Super Mario 3D All Stars has Mario 64, Sunshine and Galaxy, while a port of New Super Mario Bros U was already brought the system in January of 2019.
Super Mario 3D World was left as the odd man out, one of the few mainline Mario titles not available on the Switch. The only other major titles on that short list are Galaxy 2, New Super Mario Bros for Wii, and some of the handheld titles.
As such, the release of the Switch port of 3D World, complete with the all-new Bowser’s Fury coda, has Mario fans excited. The Switch is the home for all things Mario.
3D World was already one of the best Wii U games, blending old and new concepts alike to make a unique and engrossing Mario title that reads like a love letter to the series.
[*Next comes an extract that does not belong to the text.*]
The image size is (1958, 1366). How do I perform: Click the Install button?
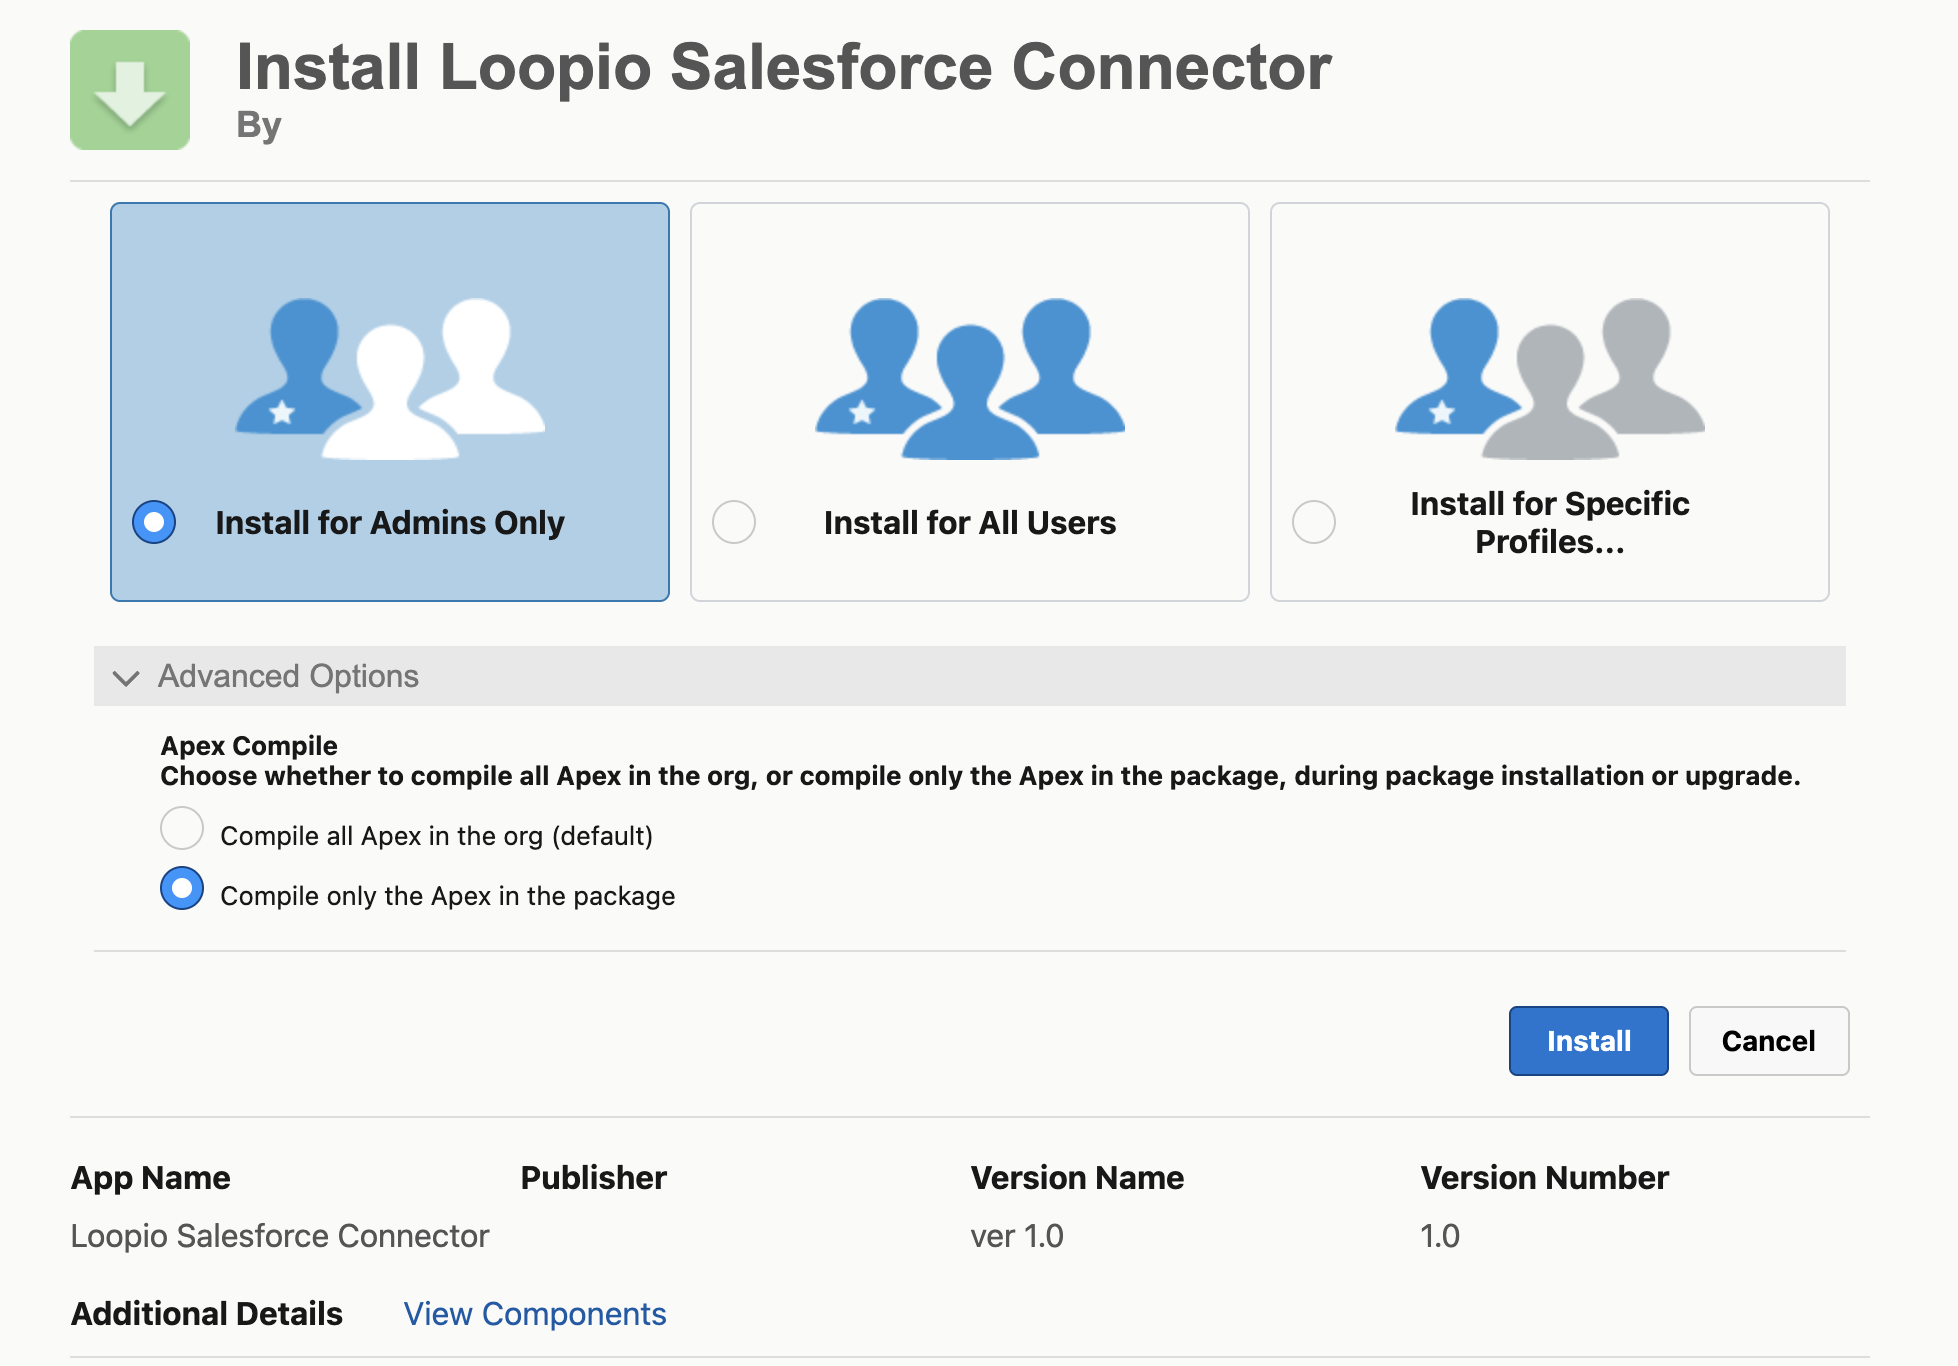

The fixed cameras and linear levels are reminiscent of side-scrolling entries, while the constant shuffling of mechanics and focus on “playground”-style levels feels like Galaxy and its excellent sequel.
The game plays beautifully, too: it’s been sped up slightly for the Switch, and Mario controls like a dream. Tight movement, satisfying platforming and excellent powerups make this a journey you’ll be glad to have gone on.
Whether you’re a longtime fan of the series or not, the game assumes you know what to expect in a Mario game, and respects the player enough to keep throwing them curveballs.
Fun with Friends
This entry also brings back the wacky multiplayer fun of the New Super Mario Bros titles, this time grafting it onto the 3D gameplay of games like Mario 64.
It’s exhilarating and infuriating all at once as you work with (and against) your couch co-op buddies to clear the levels and defeat Bowser’s minions.
Perhaps the most intriguing thing in this package is the new epilogue to the game, Bowser’s Fury. On its own, this mini-campaign could serve as a proof of concept for 3D Mario as interpreted by Breath of the Wild.
Rather than dividing the platforming and encounters up behind the old-school level breaks, like 3D World does, it goes fully in the opposite direction, presenting everything on an open expanse of an island, with no loading screens in sight.
This is exciting, as it could hint at the future of 3D Mario. Breath of the Wild blew critics and fans of Zelda away in 2017, its open gameplay redefining the series even after 30 years in the spotlight.
Now, with Bowser’s Fury, Nintendo may be suggesting that it’s willing to do the same thing with its flagship company mascot.
Even if they don’t, the mini-campaign is great fun by itself. Adventuring across the island, tackling challenges and ducking attacks from Kaiju Mega Bowser is all terribly engrossing. Time will tell whether Nintendo chooses to pursue this gameplay style as the future of the Mario series, or if it will remain an interesting footnote in the company’s history.